### Problem details
The task calls for every line of the data to be retyped exactly.

### Excerpted records
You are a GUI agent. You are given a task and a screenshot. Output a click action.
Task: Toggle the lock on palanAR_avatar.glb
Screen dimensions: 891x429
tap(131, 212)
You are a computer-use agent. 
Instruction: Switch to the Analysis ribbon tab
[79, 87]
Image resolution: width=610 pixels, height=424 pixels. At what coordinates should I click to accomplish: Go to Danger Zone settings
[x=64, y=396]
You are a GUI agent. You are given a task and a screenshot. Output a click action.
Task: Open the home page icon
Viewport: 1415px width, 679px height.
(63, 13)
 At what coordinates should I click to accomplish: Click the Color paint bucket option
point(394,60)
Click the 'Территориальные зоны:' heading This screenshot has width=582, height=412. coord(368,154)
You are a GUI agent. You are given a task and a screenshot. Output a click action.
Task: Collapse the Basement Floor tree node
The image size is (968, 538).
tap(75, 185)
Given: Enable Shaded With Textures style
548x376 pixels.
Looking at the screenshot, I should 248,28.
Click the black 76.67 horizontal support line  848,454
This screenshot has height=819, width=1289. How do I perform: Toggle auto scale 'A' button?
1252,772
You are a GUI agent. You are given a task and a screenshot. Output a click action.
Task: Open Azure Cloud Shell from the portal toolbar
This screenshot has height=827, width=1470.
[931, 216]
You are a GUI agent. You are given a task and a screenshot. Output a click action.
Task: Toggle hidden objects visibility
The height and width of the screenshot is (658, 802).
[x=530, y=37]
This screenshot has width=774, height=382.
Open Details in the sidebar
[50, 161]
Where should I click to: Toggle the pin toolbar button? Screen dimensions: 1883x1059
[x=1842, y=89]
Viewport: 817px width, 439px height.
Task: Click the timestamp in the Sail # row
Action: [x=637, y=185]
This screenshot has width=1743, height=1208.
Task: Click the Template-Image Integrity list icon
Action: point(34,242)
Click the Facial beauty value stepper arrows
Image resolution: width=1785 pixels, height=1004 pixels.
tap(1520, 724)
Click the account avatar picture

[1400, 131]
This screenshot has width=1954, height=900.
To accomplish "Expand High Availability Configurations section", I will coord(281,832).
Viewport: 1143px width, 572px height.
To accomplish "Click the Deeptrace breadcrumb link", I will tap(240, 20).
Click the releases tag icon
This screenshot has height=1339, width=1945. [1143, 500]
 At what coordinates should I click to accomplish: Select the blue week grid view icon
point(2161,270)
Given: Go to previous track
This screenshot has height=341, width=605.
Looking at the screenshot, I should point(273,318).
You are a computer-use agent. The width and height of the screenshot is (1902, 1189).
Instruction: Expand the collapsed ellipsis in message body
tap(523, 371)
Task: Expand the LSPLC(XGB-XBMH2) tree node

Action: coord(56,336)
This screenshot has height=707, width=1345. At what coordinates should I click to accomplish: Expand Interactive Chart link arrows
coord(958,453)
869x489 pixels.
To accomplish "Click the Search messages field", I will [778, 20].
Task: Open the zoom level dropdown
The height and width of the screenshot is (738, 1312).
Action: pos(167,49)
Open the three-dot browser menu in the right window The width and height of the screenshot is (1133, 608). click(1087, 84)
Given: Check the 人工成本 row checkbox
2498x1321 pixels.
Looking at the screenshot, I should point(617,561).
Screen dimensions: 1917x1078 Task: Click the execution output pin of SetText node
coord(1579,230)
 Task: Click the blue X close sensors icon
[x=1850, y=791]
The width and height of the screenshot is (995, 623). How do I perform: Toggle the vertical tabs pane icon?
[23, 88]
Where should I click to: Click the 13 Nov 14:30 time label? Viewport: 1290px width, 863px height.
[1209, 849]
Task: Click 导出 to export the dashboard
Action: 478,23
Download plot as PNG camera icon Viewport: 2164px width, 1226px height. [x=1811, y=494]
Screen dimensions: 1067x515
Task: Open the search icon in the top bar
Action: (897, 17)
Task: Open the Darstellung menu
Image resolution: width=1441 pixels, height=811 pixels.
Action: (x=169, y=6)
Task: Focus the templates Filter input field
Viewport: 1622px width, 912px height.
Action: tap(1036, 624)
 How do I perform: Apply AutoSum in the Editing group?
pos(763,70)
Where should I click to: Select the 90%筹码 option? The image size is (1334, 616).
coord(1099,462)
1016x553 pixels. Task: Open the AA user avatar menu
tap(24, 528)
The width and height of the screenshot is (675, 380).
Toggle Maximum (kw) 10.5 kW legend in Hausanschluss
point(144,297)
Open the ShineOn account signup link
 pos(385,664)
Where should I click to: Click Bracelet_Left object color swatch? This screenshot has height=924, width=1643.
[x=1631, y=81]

### Response below
You are a GUI agent. You are given a task and a screenshot. Output a click action.
Task: Toggle the lock on palanAR_avatar.glb
Screen dimensions: 891x429
tap(131, 212)
You are a computer-use agent. 
Instruction: Switch to the Analysis ribbon tab
[79, 87]
Image resolution: width=610 pixels, height=424 pixels. At what coordinates should I click to accomplish: Go to Danger Zone settings
[x=64, y=396]
You are a GUI agent. You are given a task and a screenshot. Output a click action.
Task: Open the home page icon
Viewport: 1415px width, 679px height.
(63, 13)
 At what coordinates should I click to accomplish: Click the Color paint bucket option
point(394,60)
Click the 'Территориальные зоны:' heading This screenshot has width=582, height=412. coord(368,154)
You are a GUI agent. You are given a task and a screenshot. Output a click action.
Task: Collapse the Basement Floor tree node
The image size is (968, 538).
tap(75, 185)
Given: Enable Shaded With Textures style
548x376 pixels.
Looking at the screenshot, I should 248,28.
Click the black 76.67 horizontal support line  848,454
This screenshot has height=819, width=1289. How do I perform: Toggle auto scale 'A' button?
1252,772
You are a GUI agent. You are given a task and a screenshot. Output a click action.
Task: Open Azure Cloud Shell from the portal toolbar
This screenshot has height=827, width=1470.
[931, 216]
You are a GUI agent. You are given a task and a screenshot. Output a click action.
Task: Toggle hidden objects visibility
The height and width of the screenshot is (658, 802).
[x=530, y=37]
This screenshot has width=774, height=382.
Open Details in the sidebar
[50, 161]
Where should I click to: Toggle the pin toolbar button? Screen dimensions: 1883x1059
[x=1842, y=89]
Viewport: 817px width, 439px height.
Task: Click the timestamp in the Sail # row
Action: [x=637, y=185]
This screenshot has width=1743, height=1208.
Task: Click the Template-Image Integrity list icon
Action: point(34,242)
Click the Facial beauty value stepper arrows
Image resolution: width=1785 pixels, height=1004 pixels.
tap(1520, 724)
Click the account avatar picture

[1400, 131]
This screenshot has width=1954, height=900.
To accomplish "Expand High Availability Configurations section", I will coord(281,832).
Viewport: 1143px width, 572px height.
To accomplish "Click the Deeptrace breadcrumb link", I will tap(240, 20).
Click the releases tag icon
This screenshot has height=1339, width=1945. [1143, 500]
 At what coordinates should I click to accomplish: Select the blue week grid view icon
point(2161,270)
Given: Go to previous track
This screenshot has height=341, width=605.
Looking at the screenshot, I should point(273,318).
You are a computer-use agent. The width and height of the screenshot is (1902, 1189).
Instruction: Expand the collapsed ellipsis in message body
tap(523, 371)
Task: Expand the LSPLC(XGB-XBMH2) tree node

Action: coord(56,336)
This screenshot has height=707, width=1345. At what coordinates should I click to accomplish: Expand Interactive Chart link arrows
coord(958,453)
869x489 pixels.
To accomplish "Click the Search messages field", I will [778, 20].
Task: Open the zoom level dropdown
The height and width of the screenshot is (738, 1312).
Action: pos(167,49)
Open the three-dot browser menu in the right window The width and height of the screenshot is (1133, 608). click(1087, 84)
Given: Check the 人工成本 row checkbox
2498x1321 pixels.
Looking at the screenshot, I should point(617,561).
Screen dimensions: 1917x1078 Task: Click the execution output pin of SetText node
coord(1579,230)
 Task: Click the blue X close sensors icon
[x=1850, y=791]
The width and height of the screenshot is (995, 623). How do I perform: Toggle the vertical tabs pane icon?
[23, 88]
Where should I click to: Click the 13 Nov 14:30 time label? Viewport: 1290px width, 863px height.
[1209, 849]
Task: Click 导出 to export the dashboard
Action: 478,23
Download plot as PNG camera icon Viewport: 2164px width, 1226px height. [x=1811, y=494]
Screen dimensions: 1067x515
Task: Open the search icon in the top bar
Action: (897, 17)
Task: Open the Darstellung menu
Image resolution: width=1441 pixels, height=811 pixels.
Action: (x=169, y=6)
Task: Focus the templates Filter input field
Viewport: 1622px width, 912px height.
Action: tap(1036, 624)
 How do I perform: Apply AutoSum in the Editing group?
pos(763,70)
Where should I click to: Select the 90%筹码 option? The image size is (1334, 616).
coord(1099,462)
1016x553 pixels. Task: Open the AA user avatar menu
tap(24, 528)
The width and height of the screenshot is (675, 380).
Toggle Maximum (kw) 10.5 kW legend in Hausanschluss
point(144,297)
Open the ShineOn account signup link
 pos(385,664)
Where should I click to: Click Bracelet_Left object color swatch? This screenshot has height=924, width=1643.
[x=1631, y=81]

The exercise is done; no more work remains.